SET EXERCISE
Write out the records below word for word, from the line containing "Open the Help dialog" through the line containing "will (x=1084, y=22).", including both of those lines.

+++ EXERCISE DATA +++

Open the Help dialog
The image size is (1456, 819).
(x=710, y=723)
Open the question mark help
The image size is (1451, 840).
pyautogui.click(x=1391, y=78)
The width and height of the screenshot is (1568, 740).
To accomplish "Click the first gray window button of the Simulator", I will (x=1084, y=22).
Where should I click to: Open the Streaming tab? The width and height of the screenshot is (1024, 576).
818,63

+++
+++ EXERCISE DATA +++

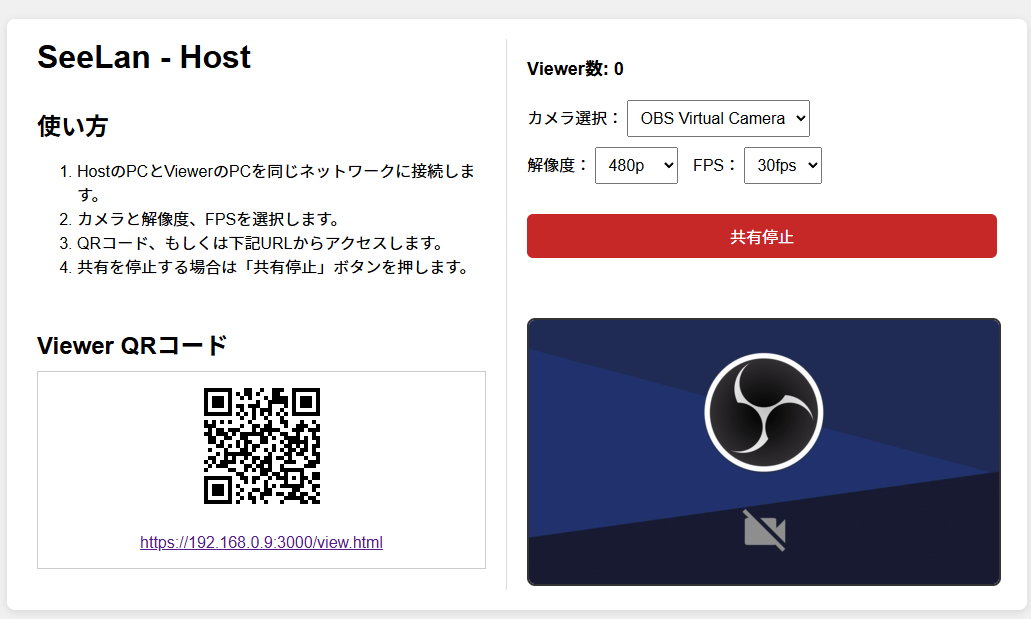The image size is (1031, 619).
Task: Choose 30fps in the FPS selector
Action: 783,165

+++
+++ EXERCISE DATA +++

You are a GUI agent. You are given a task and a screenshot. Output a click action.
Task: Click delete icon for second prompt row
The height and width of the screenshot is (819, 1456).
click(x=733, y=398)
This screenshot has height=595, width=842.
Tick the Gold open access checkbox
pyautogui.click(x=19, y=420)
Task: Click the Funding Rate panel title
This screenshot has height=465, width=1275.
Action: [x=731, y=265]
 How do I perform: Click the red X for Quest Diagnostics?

+++

TASK OUTPUT
Open the Help dialog
The image size is (1456, 819).
(x=710, y=723)
Open the question mark help
The image size is (1451, 840).
pyautogui.click(x=1391, y=78)
The width and height of the screenshot is (1568, 740).
To accomplish "Click the first gray window button of the Simulator", I will (x=1084, y=22).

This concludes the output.